[Assignment] Print the lines below exactly, beginning with the one that contains "Instruction: Click the folded" and stopping after the last line.
** The records follows **
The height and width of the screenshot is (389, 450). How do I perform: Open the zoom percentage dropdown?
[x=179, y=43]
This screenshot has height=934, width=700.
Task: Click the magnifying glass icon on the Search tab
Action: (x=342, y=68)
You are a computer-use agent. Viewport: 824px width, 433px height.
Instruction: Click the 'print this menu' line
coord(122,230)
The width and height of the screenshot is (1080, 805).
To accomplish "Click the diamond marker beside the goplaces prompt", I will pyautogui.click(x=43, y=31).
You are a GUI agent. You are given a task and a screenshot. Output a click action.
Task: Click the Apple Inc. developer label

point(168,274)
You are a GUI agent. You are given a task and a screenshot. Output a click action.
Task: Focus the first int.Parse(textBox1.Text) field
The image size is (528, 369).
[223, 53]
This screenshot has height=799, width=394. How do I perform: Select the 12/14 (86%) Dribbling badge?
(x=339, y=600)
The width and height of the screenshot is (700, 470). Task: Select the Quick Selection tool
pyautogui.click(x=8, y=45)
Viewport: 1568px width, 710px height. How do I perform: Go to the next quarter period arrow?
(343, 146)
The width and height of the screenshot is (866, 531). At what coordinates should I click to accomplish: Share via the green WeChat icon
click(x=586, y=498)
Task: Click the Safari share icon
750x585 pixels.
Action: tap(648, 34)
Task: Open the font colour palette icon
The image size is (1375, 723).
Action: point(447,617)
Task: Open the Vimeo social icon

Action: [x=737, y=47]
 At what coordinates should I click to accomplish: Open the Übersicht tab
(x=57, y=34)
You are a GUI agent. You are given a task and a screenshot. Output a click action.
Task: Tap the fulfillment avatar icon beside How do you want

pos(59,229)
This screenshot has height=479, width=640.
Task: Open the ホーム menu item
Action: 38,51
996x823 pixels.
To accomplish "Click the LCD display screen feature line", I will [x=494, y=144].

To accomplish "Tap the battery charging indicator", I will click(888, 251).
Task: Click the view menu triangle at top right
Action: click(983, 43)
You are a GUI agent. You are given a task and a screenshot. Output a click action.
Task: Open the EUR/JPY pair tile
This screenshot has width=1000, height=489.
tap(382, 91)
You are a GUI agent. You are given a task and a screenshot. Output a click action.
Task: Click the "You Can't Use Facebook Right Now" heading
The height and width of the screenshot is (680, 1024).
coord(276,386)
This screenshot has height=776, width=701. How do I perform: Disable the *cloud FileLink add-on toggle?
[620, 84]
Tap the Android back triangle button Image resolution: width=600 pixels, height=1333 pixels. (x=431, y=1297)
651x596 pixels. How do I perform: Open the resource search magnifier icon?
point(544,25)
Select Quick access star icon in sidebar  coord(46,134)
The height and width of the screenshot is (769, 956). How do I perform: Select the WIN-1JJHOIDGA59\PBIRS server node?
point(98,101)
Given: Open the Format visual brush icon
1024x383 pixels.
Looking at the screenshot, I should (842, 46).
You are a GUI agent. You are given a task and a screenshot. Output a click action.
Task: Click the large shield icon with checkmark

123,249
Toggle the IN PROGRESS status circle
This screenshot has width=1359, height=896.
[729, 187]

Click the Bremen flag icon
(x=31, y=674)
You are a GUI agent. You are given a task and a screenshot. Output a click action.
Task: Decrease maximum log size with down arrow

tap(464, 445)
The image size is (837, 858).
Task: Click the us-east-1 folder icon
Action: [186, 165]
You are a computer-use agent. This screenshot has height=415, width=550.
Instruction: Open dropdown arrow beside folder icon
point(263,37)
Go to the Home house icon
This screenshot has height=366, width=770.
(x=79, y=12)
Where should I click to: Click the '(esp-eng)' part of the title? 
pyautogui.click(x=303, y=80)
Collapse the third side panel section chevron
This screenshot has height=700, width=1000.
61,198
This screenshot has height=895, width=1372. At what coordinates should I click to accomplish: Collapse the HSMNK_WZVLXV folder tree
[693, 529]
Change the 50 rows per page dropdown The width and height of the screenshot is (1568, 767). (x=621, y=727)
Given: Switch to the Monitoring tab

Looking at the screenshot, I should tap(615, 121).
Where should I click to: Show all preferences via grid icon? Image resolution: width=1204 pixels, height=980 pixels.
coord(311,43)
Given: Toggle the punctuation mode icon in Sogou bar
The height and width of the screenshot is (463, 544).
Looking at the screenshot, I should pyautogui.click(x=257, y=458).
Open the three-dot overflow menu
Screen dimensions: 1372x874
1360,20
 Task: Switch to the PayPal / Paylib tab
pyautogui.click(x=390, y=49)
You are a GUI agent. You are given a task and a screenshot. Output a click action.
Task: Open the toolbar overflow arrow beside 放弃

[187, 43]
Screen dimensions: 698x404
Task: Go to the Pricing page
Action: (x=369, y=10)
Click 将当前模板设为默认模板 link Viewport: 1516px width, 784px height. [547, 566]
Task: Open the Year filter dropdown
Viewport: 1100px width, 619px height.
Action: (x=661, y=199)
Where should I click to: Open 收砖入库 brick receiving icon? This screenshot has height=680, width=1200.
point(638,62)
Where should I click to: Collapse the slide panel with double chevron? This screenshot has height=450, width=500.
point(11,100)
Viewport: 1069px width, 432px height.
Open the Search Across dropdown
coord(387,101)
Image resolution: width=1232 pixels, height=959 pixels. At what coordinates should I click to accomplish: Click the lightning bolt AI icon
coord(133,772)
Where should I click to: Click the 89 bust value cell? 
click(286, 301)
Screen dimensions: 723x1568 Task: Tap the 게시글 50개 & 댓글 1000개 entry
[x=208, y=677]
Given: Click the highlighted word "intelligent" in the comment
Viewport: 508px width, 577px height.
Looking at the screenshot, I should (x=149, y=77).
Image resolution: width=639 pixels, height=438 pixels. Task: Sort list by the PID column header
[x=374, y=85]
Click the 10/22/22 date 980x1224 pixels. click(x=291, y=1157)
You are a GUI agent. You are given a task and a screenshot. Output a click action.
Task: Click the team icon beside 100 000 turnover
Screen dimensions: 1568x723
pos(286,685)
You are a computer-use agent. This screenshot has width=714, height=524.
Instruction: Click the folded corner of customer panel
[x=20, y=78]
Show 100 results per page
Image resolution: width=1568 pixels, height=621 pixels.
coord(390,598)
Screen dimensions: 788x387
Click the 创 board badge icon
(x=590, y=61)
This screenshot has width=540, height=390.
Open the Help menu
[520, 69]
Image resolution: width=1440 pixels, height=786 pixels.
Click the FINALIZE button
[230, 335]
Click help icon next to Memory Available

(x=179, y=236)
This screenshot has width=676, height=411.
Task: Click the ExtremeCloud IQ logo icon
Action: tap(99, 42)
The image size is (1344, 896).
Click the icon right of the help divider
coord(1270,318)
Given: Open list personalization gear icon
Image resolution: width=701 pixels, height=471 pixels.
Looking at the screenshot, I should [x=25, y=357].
** End of The records **
[Task output]
Instruction: Click the folded corner of customer panel
[x=20, y=78]
Show 100 results per page
Image resolution: width=1568 pixels, height=621 pixels.
coord(390,598)
Screen dimensions: 788x387
Click the 创 board badge icon
(x=590, y=61)
This screenshot has width=540, height=390.
Open the Help menu
[520, 69]
Image resolution: width=1440 pixels, height=786 pixels.
Click the FINALIZE button
[230, 335]
Click help icon next to Memory Available

(x=179, y=236)
This screenshot has width=676, height=411.
Task: Click the ExtremeCloud IQ logo icon
Action: tap(99, 42)
The image size is (1344, 896).
Click the icon right of the help divider
coord(1270,318)
Given: Open list personalization gear icon
Image resolution: width=701 pixels, height=471 pixels.
Looking at the screenshot, I should [x=25, y=357].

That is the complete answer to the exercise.